● **Source records**:

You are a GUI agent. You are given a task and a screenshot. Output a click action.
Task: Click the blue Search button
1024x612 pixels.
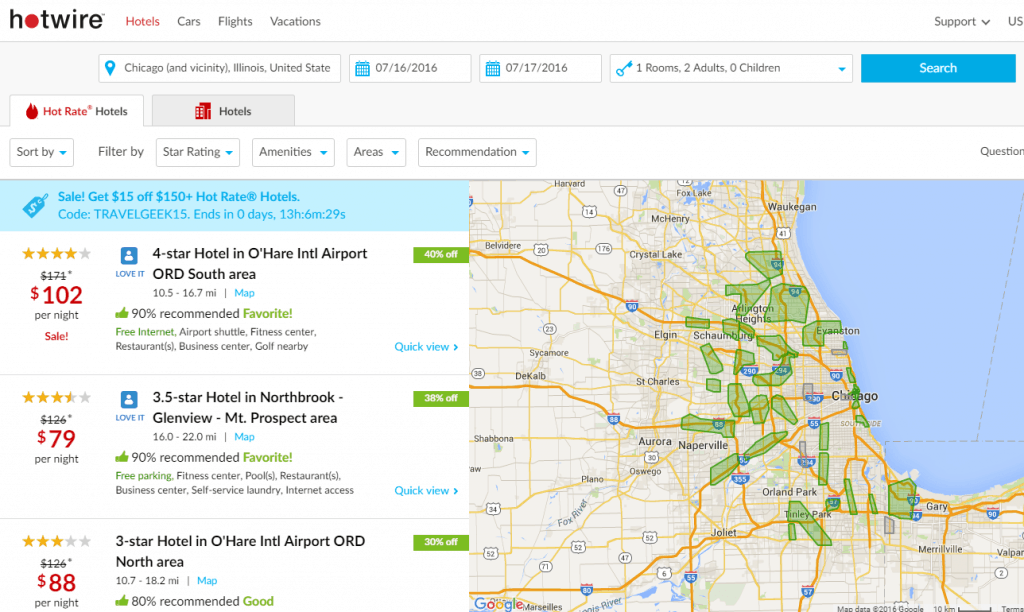click(937, 67)
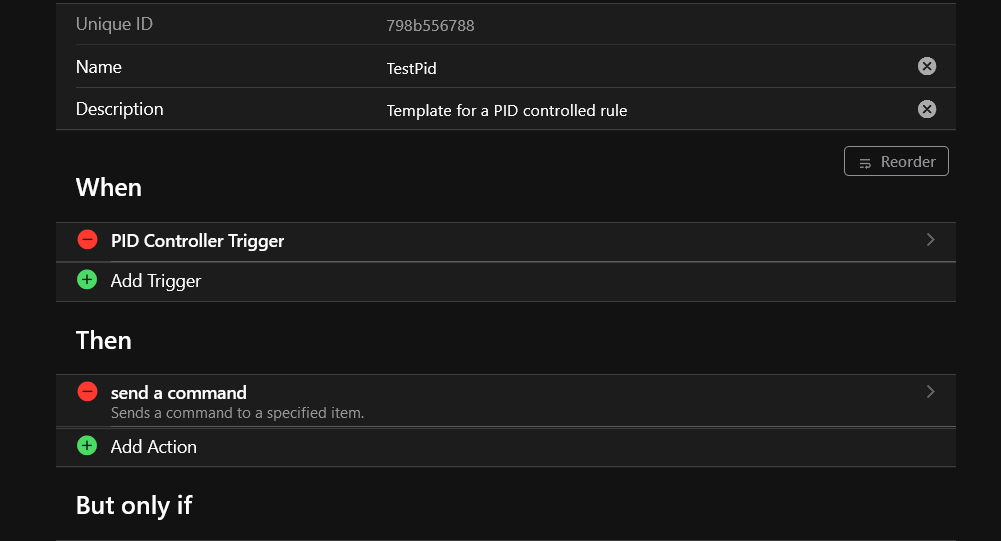Click the When section heading

109,188
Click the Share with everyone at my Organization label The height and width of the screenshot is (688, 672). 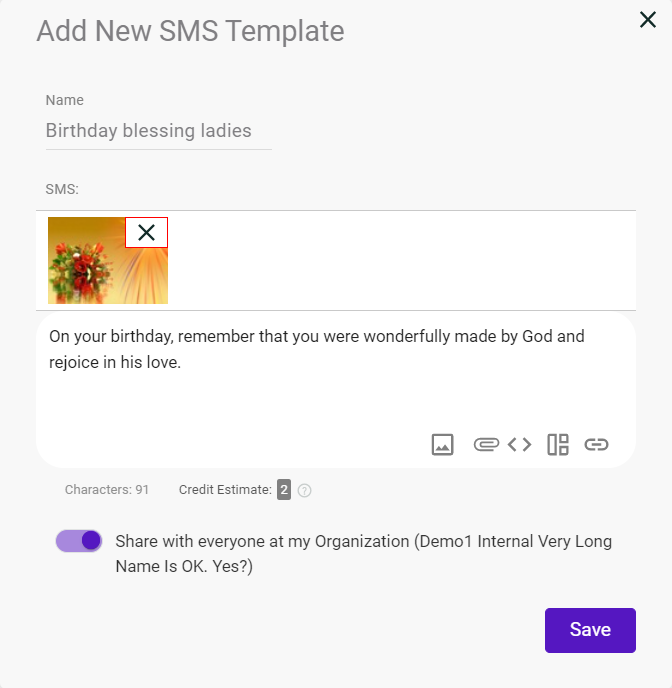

● **How to complete this task**:
Write out the whole listing verbatim, images excluded.

● **Exercise output**:
You are a GUI agent. You are given a task and a screenshot. Output a click action.
Task: Click the blue Search button
1024x612 pixels.
click(937, 67)
Click the When section heading

109,188
Click the Share with everyone at my Organization label The height and width of the screenshot is (688, 672). 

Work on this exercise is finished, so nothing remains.